▶ _DOCUMENT PASSAGE_
* * *

The audit watcher (PR #403) closes gap 1 — a host-side fsnotify watcher rooted at the crew bind-mount writes a memory_versions row and a memory.updated journal entry for every .md write, regardless of whether the agent went through the sidecar. The admin endpoints (PRs #404 / #413 / #414 / #412) close gap 2.

The four lenses

Surface	Endpoint	Use it when
Aggregate stats	`GET /admin/memory/stats`	”How big is memory in this workspace right now?”
Row-level list	`GET /admin/memory/versions`	”Which rows? Filter by tier / agent / path / time window.”
Single-row content	`GET /admin/memory/versions/{id}/content`	”Show me the actual bytes — I need to see what the scrubber saw.”
Retention config	`GET` / `PATCH /admin/memory/config`	”How long are we keeping versions for this workspace?”

All four require workspace context and the manage role. Field shapes, query parameters, and error codes live in the Admin API reference — this guide does not duplicate them.

Audit watcher

Wired at server startup; no operator configuration required beyond having CREWSHIP_STORAGE_BASE_PATH point at the directory the crew bind-mounts live under. The watcher runs on the host, watches {basePath}/crews/** for close-write events, shape-matches paths against the canonical layout (AGENT.md, CREW.md, pins/, learned-*.md, daily/*.md), and:

Skips silently on unknown shapes (.tmp staging files, .lock files, hidden dotfiles, non-.md scratch).
Skips silently when the path resolves to an orphaned bind-mount (crew was deleted, files remain on disk).
Writes a memory_versions row with written_by="audit-watcher" so a row’s provenance — direct filesystem write vs. IPC-mediated — is preserved for forensics.
Emits the same memory.updated journal entry the sidecar emits, so dashboards and consumers don’t need to distinguish.

If CREWSHIP_STORAGE_BASE_PATH is empty the watcher is disabled and logs a single info-level “watcher disabled” line — pre-existing behaviour for hostless builds. If fsnotify init fails the server stays up; the warning is logged but does not gate startup.

HITL preview workflow

The consolidator can be configured to propose learned-YYYY-MM-DD.md updates instead of writing them directly. Proposals land in memory_proposals and emit memory.consolidation_proposed. The reviewer flow is:

List pending proposals

Surface them in the journal stream or query memory_proposals directly (no public list endpoint yet; track via memory.consolidation_proposed events).

* * *

▶ _MATERIAL FOR THE TASK_
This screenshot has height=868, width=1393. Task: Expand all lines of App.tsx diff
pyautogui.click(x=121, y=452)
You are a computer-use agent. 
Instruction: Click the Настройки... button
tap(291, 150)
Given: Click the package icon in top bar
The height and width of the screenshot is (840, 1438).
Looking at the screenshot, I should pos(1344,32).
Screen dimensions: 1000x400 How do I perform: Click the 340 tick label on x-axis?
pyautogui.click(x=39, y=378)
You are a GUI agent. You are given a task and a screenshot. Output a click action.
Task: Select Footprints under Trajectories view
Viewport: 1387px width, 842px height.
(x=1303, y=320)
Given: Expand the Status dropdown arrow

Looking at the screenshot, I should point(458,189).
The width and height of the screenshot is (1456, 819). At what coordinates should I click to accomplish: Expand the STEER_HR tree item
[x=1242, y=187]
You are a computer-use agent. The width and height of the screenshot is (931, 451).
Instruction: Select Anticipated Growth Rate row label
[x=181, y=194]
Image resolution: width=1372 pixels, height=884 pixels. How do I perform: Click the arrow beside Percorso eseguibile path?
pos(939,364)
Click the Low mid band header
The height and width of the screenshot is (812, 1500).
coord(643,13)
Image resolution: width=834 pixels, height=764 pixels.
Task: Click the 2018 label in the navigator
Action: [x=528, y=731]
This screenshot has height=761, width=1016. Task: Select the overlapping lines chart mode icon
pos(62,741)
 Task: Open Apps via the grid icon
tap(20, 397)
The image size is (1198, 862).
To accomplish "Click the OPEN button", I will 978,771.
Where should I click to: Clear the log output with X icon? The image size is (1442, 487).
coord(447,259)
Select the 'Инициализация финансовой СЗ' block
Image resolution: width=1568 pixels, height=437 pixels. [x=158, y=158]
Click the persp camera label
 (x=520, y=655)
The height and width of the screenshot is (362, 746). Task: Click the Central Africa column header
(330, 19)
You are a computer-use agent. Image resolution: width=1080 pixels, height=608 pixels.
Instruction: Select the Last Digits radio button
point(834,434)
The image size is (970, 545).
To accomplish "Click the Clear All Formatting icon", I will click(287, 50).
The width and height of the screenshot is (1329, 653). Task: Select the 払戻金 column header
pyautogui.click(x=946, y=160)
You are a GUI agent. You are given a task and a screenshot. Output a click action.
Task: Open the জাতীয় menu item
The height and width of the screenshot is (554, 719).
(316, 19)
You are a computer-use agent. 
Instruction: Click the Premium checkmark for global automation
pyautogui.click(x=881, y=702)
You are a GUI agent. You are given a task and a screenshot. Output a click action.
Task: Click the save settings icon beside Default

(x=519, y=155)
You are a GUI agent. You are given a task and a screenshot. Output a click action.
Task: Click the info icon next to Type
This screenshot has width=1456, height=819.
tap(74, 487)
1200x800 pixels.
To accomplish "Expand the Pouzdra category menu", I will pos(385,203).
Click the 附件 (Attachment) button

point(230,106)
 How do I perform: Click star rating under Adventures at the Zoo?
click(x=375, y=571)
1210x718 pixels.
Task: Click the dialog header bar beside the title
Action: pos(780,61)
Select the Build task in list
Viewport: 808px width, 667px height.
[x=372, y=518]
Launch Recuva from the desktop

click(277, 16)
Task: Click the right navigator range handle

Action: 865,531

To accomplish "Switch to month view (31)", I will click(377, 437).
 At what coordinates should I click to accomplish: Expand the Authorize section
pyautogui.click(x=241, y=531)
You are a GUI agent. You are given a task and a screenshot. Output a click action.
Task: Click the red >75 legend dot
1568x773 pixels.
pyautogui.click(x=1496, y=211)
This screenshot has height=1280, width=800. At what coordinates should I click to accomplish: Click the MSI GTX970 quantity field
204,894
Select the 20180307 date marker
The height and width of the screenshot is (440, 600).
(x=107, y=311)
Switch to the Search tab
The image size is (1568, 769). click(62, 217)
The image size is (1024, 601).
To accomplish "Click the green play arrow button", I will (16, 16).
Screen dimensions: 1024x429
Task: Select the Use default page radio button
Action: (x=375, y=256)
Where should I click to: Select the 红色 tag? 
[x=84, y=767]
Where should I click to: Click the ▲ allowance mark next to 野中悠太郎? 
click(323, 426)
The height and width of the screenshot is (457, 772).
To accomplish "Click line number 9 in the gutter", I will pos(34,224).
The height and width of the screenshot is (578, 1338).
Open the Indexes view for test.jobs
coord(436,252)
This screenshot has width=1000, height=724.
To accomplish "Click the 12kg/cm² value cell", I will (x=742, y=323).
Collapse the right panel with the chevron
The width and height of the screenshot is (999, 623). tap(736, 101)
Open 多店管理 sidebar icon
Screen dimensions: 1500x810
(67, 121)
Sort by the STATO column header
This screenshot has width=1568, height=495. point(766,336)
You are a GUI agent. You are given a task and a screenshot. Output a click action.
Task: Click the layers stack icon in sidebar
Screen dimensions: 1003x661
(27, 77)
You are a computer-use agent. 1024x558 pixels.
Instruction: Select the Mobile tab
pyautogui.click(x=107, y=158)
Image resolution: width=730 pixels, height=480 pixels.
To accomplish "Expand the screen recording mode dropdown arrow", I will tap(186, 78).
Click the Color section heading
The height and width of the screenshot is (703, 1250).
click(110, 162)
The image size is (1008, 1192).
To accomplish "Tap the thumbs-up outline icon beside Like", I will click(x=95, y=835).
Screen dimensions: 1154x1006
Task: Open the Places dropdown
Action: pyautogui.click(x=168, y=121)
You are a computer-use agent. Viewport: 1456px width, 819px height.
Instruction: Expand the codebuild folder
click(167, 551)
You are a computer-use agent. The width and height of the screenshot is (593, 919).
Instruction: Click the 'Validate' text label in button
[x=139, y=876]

* * *

▶ _TASKS FOR THIS EXERCISE_
A. Answer from the memory audit guide:
(i) Which endpoint do you use for aggregate stats?
(ii) What value of written_by does the audit watcher record in a memory_versions row?
(iii) Where do the consolidator's proposals land?
B. Edit the entries from their start down through the line containing "[x=1242, y=187]", replacing "Expand" with "Open" and changing nothing else. Give only those lines.
The memory audit guide and the entries are unrelated material.

▶ _ANSWERS PER TASK_
A.
(i) `GET /admin/memory/stats`
(ii) "audit-watcher"
(iii) In memory_proposals

B.
This screenshot has height=868, width=1393. Task: Open all lines of App.tsx diff
pyautogui.click(x=121, y=452)
You are a computer-use agent. 
Instruction: Click the Настройки... button
tap(291, 150)
Given: Click the package icon in top bar
The height and width of the screenshot is (840, 1438).
Looking at the screenshot, I should pos(1344,32).
Screen dimensions: 1000x400 How do I perform: Click the 340 tick label on x-axis?
pyautogui.click(x=39, y=378)
You are a GUI agent. You are given a task and a screenshot. Output a click action.
Task: Select Footprints under Trajectories view
Viewport: 1387px width, 842px height.
(x=1303, y=320)
Given: Open the Status dropdown arrow

Looking at the screenshot, I should point(458,189).
The width and height of the screenshot is (1456, 819). At what coordinates should I click to accomplish: Open the STEER_HR tree item
[x=1242, y=187]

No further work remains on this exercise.